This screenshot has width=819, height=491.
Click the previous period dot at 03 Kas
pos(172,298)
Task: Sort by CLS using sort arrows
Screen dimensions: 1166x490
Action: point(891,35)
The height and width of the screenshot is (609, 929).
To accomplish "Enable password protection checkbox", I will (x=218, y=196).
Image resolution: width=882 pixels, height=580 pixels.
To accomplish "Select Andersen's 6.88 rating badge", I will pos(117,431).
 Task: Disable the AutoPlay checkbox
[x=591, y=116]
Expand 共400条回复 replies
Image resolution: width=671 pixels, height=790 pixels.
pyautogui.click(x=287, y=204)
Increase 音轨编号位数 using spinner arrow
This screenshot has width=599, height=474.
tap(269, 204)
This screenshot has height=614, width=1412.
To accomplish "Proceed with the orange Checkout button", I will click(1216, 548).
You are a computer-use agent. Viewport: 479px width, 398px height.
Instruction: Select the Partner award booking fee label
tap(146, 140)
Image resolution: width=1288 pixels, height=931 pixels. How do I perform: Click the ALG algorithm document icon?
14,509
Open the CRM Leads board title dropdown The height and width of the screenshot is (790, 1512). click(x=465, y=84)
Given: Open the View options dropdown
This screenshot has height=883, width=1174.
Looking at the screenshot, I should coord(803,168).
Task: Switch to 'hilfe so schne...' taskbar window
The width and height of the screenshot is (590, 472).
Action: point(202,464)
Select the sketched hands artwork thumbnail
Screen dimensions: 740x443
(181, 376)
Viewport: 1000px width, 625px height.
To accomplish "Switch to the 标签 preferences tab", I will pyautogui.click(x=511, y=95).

-- -- --

(WORK REQUIRED)
Across the records, count each line that holds the string "Switch". Respond with the number only.

(EXPECTED ANSWER)
2